The variable null_model_infer
stores the simulated values from the null model. To get the p-value, we can use the get_p_value
function (or its alias get_pvalue
). For the get_p_value
function, you need to specify the observed test statistic and the direction of the test, in this case the observed sample mean and right
-tailed test.
###############################
# Infer workflow: get p-value #
###############################
null_model_infer %>%
get_p_value(sample_mean, direction = 'right')
Finally, to visualize the test, we can use the visualize
function combined with the shade_pvalue
.
##################################################
# Infer workflow: visualize the test and p-value #
##################################################
null_model_infer %>%
visualize() +
shade_pvalue(sample_mean, direction = 'right')
Test for one median (Q_{0.5})
The case of the median is very similar to the mean. Let’s go over the procedures with an example.
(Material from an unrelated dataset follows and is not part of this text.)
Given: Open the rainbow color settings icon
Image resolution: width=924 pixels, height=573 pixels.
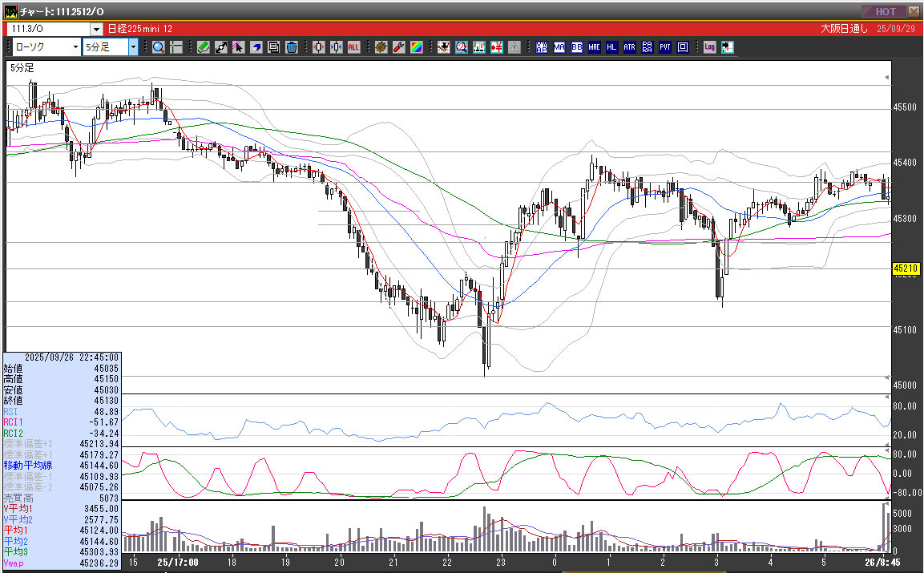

Example 6.11 A Senate hearing is currently investigating consumer complaints regarding airlines in the United States. During one of the sessions, the CEO of American Airlines was questioned about the time it takes for the company to resolve customer support tickets. The CEO stated that the median resolution time is 48 hours, indicating that 50% of the tickets are resolved in 48 hours or less. In response to this claim, the Senate hearing committee decided to conduct a further investigation. They collected a sample of 100 support tickets and examined the resolution times in hours, which are recorded in the support_time
variable.
#| autorun: true
#| output: false
#| edit: false
set.seed(1)
support_time <- tibble(
time_hrs = 18 * (abs(rt(100, 1))+2)
)
supp_time_median <- median(support_time$time_hrs)
####################################
# Sample data from support tickets #
####################################
support_time %>% head()
############################
# Plot sample distribution #
############################
support_time %>%
ggplot() +
geom_histogram(aes(time_hrs),
color = 'white',
fill = 'steelblue',
bins = 20) +
xlab("Resolution Time (hrs)") +
ggtitle("Sample distribution of American Airline support tickets") +
theme_bw()
Steps 1 & 2: Set the hypotheses and significance level
The senate will test the hypothesis H_0: Q_{0.5} = 48 \quad\quad vs \quad\quad H_A: Q_{0.5} > 48 and if there is enough evidence at 5\% significance level, the senate will issue a fine to American Airlines.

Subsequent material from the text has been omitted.